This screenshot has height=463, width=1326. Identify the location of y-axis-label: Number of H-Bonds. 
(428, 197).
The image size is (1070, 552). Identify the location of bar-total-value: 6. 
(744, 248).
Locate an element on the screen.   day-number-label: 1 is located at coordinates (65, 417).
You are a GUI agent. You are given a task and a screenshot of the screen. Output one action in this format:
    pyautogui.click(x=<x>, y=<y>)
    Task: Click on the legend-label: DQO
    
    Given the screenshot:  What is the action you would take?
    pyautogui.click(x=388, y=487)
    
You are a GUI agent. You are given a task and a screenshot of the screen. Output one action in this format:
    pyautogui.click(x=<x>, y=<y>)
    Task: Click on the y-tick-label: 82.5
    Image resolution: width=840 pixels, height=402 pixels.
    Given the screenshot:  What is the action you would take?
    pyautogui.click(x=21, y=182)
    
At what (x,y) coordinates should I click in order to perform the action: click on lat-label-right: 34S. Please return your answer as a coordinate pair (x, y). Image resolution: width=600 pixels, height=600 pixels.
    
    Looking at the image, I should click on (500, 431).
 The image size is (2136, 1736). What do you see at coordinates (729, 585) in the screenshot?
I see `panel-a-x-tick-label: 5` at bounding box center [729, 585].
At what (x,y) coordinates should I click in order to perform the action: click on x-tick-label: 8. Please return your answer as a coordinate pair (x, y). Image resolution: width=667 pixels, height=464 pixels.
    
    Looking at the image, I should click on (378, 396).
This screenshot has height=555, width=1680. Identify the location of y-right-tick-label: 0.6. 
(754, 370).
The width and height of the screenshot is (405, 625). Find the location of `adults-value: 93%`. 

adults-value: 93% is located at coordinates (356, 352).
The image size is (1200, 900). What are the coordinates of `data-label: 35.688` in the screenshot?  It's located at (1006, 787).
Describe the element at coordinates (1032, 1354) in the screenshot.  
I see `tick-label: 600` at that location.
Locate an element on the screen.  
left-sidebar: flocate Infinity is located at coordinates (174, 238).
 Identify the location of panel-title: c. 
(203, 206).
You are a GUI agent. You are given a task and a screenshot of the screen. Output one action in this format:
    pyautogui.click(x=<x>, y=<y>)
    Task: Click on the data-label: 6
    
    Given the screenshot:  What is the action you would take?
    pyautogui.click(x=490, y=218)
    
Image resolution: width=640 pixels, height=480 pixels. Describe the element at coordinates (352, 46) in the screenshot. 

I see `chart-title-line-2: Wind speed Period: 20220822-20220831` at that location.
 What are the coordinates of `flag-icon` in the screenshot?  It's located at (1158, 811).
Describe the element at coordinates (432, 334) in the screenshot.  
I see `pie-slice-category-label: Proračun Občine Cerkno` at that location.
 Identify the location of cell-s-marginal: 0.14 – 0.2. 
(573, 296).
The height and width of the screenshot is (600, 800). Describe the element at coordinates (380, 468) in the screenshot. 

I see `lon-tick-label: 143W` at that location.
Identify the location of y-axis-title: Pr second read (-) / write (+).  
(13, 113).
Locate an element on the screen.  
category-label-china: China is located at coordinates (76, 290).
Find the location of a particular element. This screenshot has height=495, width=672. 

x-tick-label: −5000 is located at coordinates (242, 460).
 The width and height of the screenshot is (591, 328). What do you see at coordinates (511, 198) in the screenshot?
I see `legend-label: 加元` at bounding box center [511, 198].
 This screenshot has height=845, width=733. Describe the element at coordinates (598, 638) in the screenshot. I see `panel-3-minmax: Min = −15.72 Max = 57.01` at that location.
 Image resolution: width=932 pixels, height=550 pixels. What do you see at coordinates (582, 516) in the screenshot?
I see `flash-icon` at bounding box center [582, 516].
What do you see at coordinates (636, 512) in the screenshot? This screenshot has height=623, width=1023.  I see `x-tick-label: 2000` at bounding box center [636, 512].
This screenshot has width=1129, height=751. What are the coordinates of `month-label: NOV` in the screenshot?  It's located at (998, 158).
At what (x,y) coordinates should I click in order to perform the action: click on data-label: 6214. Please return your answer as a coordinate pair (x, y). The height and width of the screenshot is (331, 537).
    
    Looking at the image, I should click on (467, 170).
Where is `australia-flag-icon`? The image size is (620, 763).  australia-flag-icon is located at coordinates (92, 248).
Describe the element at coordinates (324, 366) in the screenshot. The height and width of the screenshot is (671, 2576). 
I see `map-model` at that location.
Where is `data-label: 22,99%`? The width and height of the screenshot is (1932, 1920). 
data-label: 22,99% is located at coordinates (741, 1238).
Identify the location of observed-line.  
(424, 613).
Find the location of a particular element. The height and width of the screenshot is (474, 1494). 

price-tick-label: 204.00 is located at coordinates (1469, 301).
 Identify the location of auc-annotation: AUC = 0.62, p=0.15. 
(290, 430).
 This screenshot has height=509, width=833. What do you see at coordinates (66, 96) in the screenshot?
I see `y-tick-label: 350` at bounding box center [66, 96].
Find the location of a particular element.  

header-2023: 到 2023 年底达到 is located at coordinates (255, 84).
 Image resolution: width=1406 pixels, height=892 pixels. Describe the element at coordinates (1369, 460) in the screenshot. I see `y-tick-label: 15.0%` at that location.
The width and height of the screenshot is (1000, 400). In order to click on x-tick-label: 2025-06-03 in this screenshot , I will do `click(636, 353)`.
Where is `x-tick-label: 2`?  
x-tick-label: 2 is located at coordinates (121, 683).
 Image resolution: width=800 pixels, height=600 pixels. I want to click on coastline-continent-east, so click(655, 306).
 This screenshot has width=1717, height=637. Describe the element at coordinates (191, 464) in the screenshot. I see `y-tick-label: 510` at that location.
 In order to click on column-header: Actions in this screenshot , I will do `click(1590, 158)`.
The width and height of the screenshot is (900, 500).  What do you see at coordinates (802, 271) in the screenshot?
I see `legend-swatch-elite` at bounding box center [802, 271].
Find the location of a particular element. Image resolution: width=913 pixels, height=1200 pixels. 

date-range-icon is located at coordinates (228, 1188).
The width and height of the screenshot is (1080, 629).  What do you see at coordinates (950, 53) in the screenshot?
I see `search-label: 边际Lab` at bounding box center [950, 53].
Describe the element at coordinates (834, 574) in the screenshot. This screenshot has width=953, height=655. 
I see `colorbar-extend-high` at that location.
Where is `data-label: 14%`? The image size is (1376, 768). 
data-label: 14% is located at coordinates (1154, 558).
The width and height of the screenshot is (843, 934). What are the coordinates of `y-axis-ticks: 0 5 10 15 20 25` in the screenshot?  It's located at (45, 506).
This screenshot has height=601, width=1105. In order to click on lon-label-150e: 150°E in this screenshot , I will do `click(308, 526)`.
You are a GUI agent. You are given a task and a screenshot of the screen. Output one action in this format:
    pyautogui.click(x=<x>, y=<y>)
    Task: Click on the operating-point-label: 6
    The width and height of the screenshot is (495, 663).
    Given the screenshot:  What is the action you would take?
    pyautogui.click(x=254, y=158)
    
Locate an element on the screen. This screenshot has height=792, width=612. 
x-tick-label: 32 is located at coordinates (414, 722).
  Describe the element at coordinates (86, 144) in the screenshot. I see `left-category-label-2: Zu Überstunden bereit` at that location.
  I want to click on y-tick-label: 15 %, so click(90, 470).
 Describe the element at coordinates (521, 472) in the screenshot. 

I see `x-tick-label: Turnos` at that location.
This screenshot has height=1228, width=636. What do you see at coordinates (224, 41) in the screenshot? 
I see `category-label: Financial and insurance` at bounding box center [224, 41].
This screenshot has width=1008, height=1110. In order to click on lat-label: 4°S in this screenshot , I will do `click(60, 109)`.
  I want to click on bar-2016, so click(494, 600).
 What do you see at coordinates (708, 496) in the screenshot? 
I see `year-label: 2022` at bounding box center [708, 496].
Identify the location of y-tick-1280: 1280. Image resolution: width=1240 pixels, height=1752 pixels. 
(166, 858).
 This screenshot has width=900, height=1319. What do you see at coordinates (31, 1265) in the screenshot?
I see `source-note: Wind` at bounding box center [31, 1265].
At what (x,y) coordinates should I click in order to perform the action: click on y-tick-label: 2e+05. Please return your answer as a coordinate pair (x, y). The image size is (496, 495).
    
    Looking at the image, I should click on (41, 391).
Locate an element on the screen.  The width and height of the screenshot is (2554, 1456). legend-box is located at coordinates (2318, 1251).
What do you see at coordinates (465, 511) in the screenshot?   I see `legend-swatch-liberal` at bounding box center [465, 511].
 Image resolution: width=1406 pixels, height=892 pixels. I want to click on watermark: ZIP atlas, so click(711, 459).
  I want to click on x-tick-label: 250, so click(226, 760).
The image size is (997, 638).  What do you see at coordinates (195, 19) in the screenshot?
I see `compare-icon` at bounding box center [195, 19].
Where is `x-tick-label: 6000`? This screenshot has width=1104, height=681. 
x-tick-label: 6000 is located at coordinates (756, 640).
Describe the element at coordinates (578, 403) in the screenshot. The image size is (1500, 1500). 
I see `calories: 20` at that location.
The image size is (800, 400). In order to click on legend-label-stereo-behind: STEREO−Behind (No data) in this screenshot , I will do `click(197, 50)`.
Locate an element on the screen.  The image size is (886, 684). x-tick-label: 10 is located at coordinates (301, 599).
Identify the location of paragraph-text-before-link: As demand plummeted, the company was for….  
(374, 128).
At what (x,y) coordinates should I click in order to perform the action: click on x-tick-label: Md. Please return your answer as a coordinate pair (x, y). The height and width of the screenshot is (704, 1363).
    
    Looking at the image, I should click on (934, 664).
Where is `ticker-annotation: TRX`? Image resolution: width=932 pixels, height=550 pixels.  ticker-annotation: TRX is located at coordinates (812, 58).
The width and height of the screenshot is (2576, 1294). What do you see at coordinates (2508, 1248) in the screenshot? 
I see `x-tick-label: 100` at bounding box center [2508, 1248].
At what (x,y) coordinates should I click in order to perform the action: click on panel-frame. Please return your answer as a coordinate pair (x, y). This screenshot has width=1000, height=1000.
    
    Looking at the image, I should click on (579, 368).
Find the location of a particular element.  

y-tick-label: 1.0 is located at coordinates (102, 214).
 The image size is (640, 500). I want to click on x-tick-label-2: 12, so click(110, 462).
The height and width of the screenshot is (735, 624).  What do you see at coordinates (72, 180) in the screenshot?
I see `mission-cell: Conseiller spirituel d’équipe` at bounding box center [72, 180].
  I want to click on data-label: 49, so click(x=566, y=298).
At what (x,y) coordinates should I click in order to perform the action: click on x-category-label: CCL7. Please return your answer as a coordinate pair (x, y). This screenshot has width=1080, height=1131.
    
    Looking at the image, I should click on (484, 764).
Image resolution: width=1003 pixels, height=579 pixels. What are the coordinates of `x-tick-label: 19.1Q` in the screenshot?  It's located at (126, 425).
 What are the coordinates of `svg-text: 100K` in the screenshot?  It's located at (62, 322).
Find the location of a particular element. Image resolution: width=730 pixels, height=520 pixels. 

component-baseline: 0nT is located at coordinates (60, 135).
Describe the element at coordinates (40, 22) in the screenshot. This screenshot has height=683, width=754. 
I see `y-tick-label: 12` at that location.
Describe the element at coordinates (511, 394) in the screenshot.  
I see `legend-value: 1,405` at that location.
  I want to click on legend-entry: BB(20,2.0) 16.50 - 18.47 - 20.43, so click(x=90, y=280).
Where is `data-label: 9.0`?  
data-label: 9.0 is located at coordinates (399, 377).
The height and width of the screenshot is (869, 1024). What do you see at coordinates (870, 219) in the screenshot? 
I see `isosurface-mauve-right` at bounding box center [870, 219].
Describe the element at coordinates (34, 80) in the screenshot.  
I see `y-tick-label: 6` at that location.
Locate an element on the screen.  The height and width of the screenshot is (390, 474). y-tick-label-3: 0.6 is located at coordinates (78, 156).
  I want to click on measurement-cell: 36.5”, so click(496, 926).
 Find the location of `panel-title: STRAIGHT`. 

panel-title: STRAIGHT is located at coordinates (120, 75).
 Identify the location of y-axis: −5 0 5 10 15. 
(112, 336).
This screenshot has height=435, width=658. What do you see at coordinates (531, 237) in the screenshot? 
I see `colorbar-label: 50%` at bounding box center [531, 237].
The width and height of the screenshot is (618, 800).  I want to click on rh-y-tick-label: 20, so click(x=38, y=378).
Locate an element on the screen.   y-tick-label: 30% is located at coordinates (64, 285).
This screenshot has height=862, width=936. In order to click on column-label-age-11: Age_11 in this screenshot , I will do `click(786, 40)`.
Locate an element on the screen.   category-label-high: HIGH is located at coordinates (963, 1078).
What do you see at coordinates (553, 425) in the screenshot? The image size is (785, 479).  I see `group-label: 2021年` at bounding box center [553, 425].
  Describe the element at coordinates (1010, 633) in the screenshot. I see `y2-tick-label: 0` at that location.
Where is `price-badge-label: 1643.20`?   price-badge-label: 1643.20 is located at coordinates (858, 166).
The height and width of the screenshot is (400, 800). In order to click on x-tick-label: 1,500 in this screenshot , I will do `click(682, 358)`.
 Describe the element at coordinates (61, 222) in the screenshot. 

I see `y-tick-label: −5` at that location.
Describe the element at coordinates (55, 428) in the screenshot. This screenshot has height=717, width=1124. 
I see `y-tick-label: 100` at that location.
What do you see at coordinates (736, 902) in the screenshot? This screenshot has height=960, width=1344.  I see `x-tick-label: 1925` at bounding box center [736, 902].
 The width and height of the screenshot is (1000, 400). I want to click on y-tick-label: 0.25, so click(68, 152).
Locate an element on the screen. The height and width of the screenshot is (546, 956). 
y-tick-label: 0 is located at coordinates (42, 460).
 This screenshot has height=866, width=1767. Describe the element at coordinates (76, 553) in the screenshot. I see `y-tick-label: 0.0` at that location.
● ● ● ●
> About this exercise
Rewrite the lines from the one containing "What do you see at coordinates (465, 511)" through the one containing "I want to click on x-tick-label: 250, so", inclusive, substituting "image" for "screenshot" and leaving everything else unchanged.

> Your solution
What do you see at coordinates (465, 511) in the image?   I see `legend-swatch-liberal` at bounding box center [465, 511].
 Image resolution: width=1406 pixels, height=892 pixels. I want to click on watermark: ZIP atlas, so click(711, 459).
  I want to click on x-tick-label: 250, so click(226, 760).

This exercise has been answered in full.